-- QUOTED TEXT start --
In [1]:
import torch
from torch import nn, optim
from torch.utils.data import Dataset, DataLoader

import syft as sy
import numpy as np
from pathlib import Path
import pandas as pd
from tqdm.notebook import tqdm
np.random.seed(666)

hook = sy.TorchHook(torch)
from Distributed_HM_Data import Distributed_HM, binary_acc

dataDir = Path.cwd().parent/'Data/'
print("Test")

Test


In [2]:
class HMSaleTrainDataLoader(Dataset):
    """HMSaleTrainDataLoader Training set of HM sales data

    Args:
        transactions (pd.DataFrame): Dataframe of transaction records
        all_products_id (list): A list contains all product ids
    """
    def __init__(self, transactions, all_products_id):
        self.customers, self.products, self.prices, self.sales_channels, \
        self.club_status, self.age_groups, self.product_groups, self.color_groups, \
        self.index_name, self.labels = self.get_dataset(transactions, all_products_id)
-- QUOTED TEXT end --
● THE REQUEST: Print the stretch of the notebook code from "import syft as" through "hook = sy.TorchHook(torch)". These entries come from a separate source, unrelated to the notebook code.
-- STORED RECORDS start --
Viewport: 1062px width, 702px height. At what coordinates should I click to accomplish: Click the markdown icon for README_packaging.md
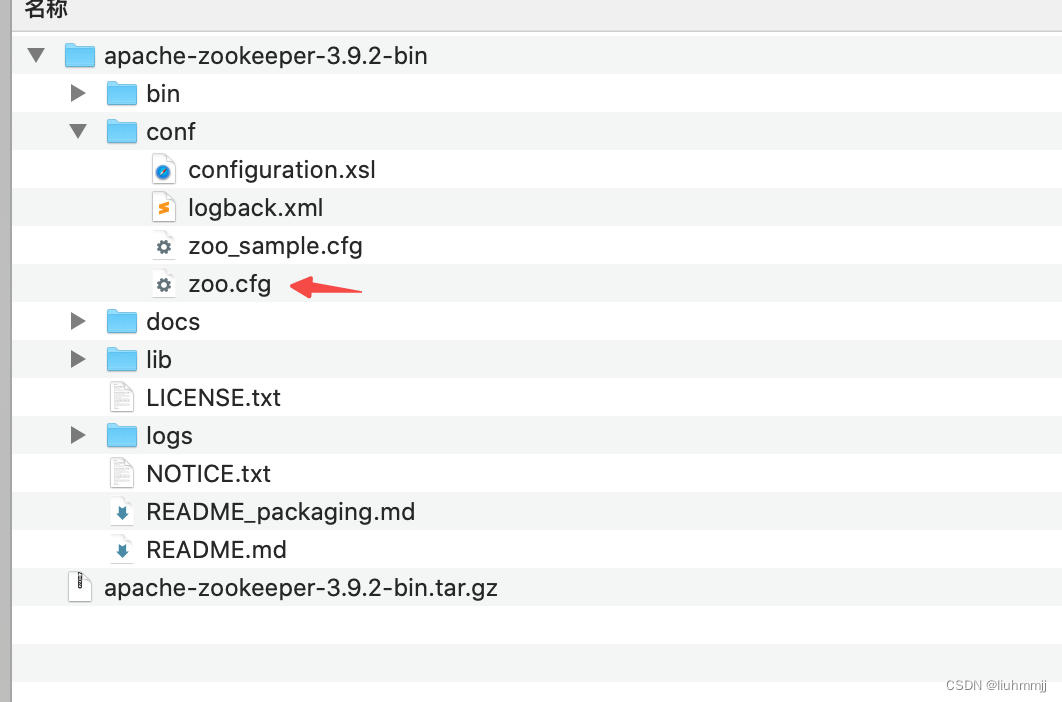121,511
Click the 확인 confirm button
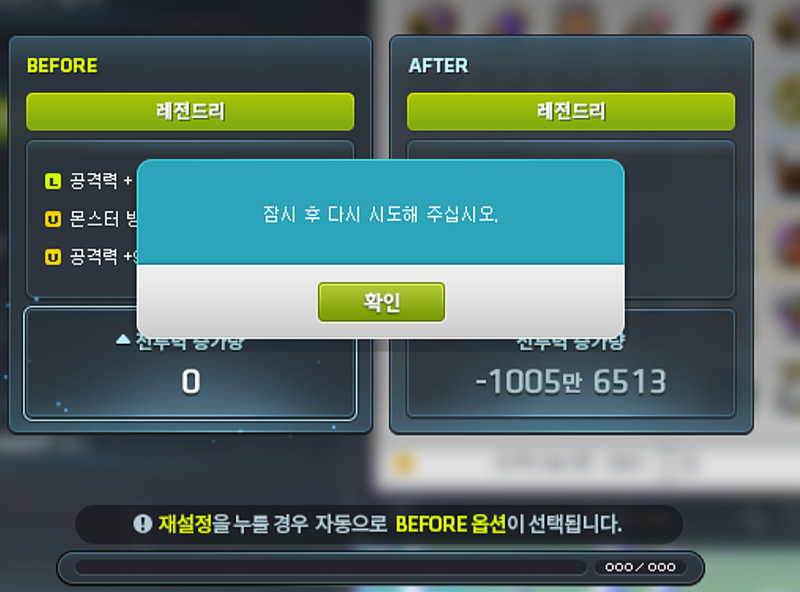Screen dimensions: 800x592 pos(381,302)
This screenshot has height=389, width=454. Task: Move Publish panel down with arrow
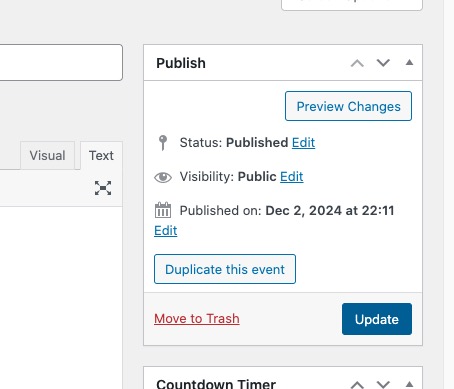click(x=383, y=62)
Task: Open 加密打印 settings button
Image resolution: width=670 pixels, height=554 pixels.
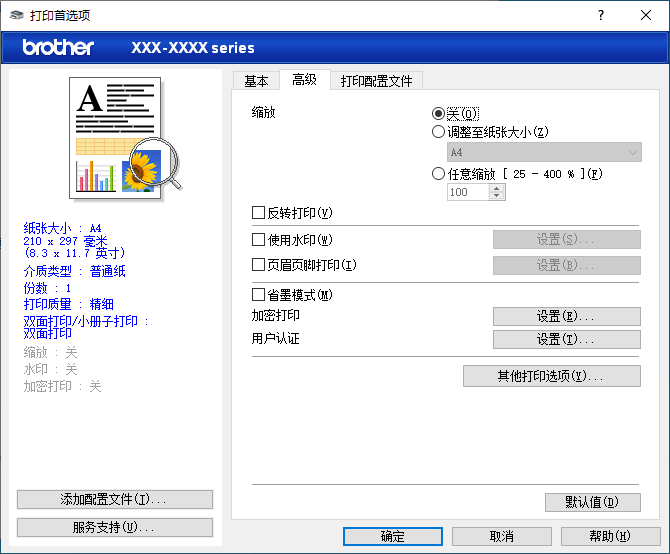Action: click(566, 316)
-- STORED RECORDS end --
● WRITTEN ANSWER:
import syft as sy
import numpy as np
from pathlib import Path
import pandas as pd
from tqdm.notebook import tqdm
np.random.seed(666)

hook = sy.TorchHook(torch)